(Data excerpted from a collection):

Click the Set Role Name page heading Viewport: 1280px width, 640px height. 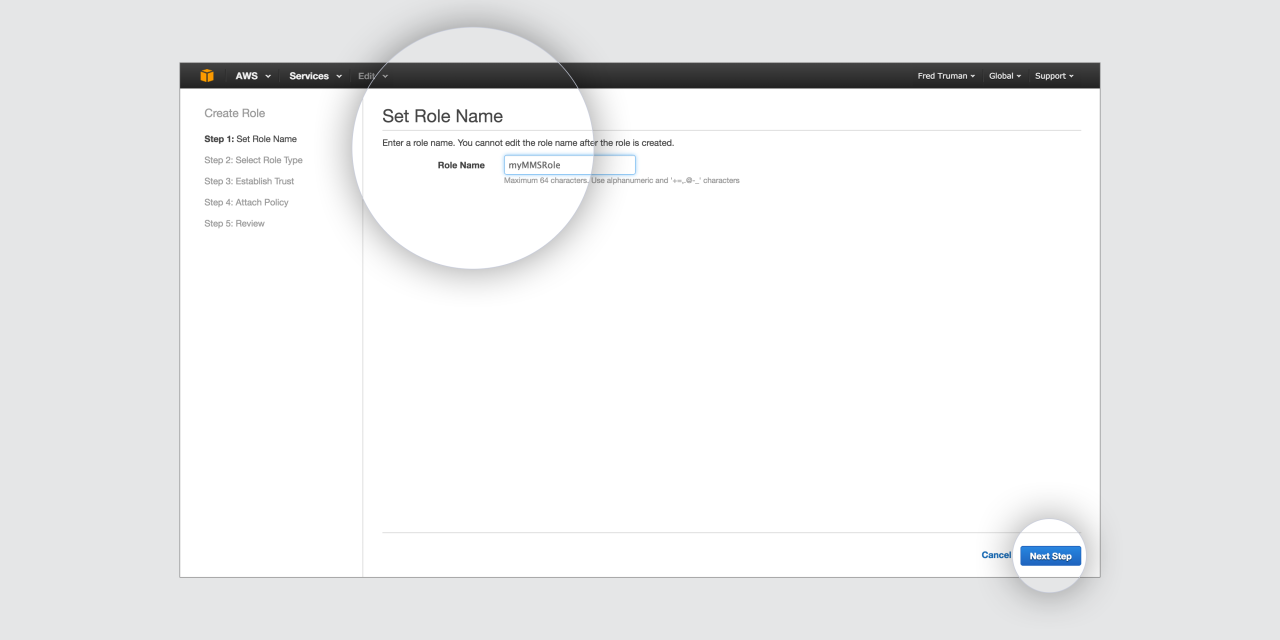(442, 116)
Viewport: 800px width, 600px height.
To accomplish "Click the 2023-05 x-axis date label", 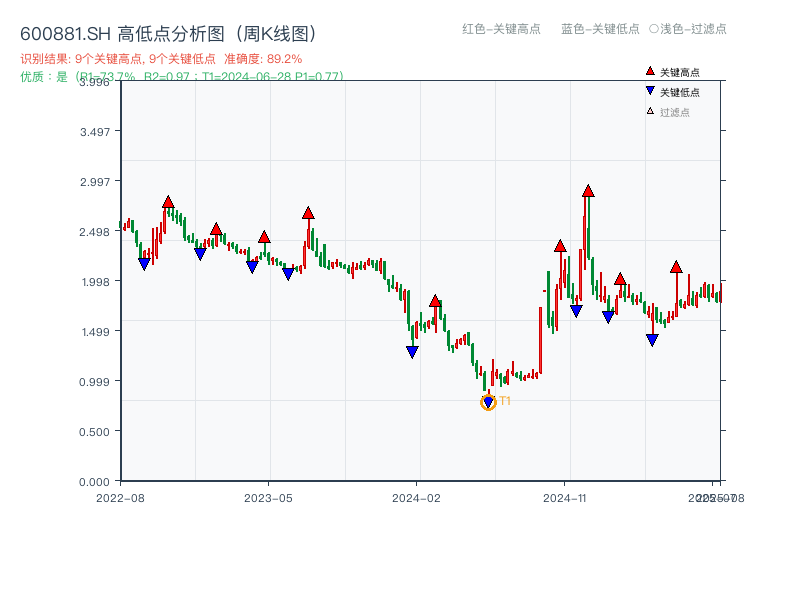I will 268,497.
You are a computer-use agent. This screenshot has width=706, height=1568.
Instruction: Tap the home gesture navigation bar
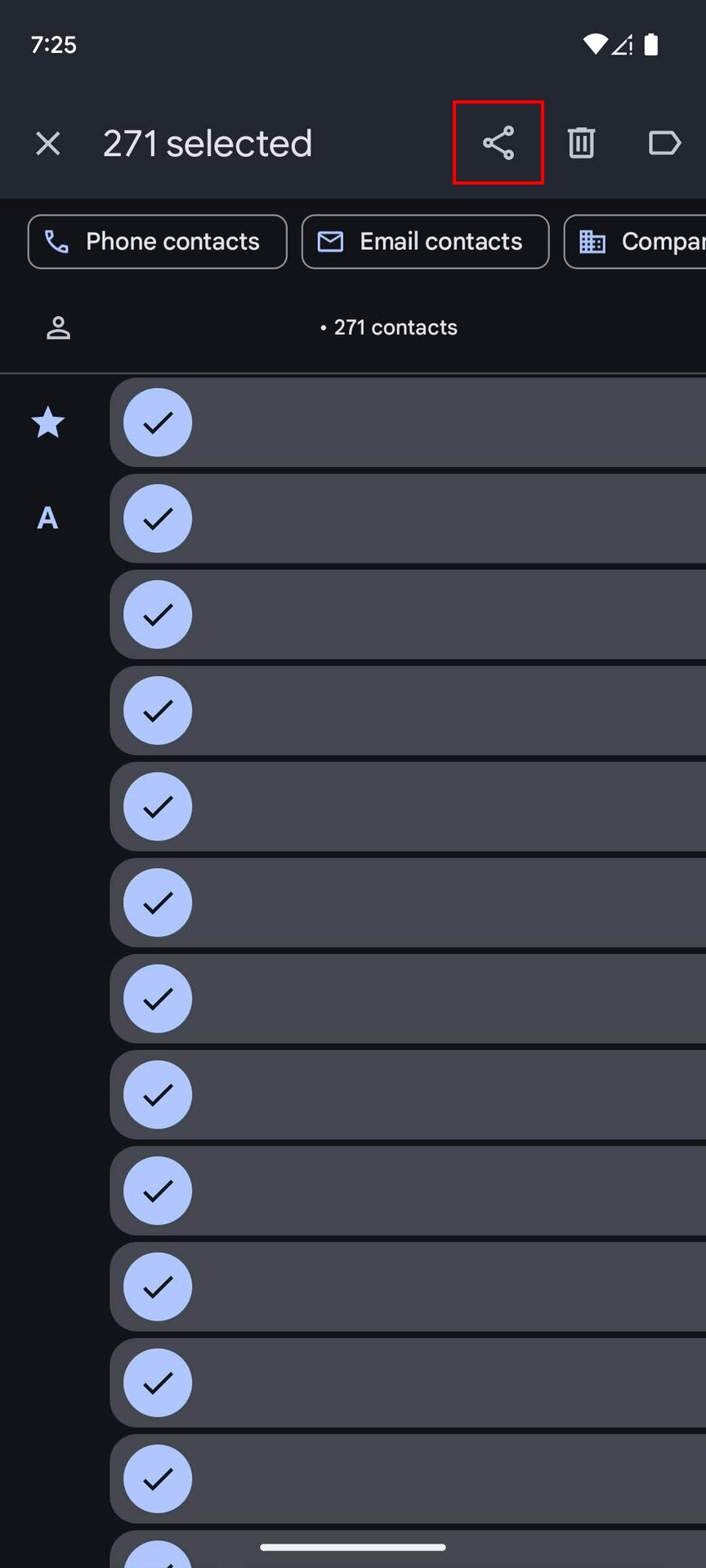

(To be done):
Please rewrite everything from the line containing "You are a computer-use" down to the end of the data, changing "Tap" to "Press" and leaving all else the same. Omit the pictures from your answer.

(Full answer):
You are a computer-use agent. This screenshot has width=706, height=1568.
Instruction: Press the home gesture navigation bar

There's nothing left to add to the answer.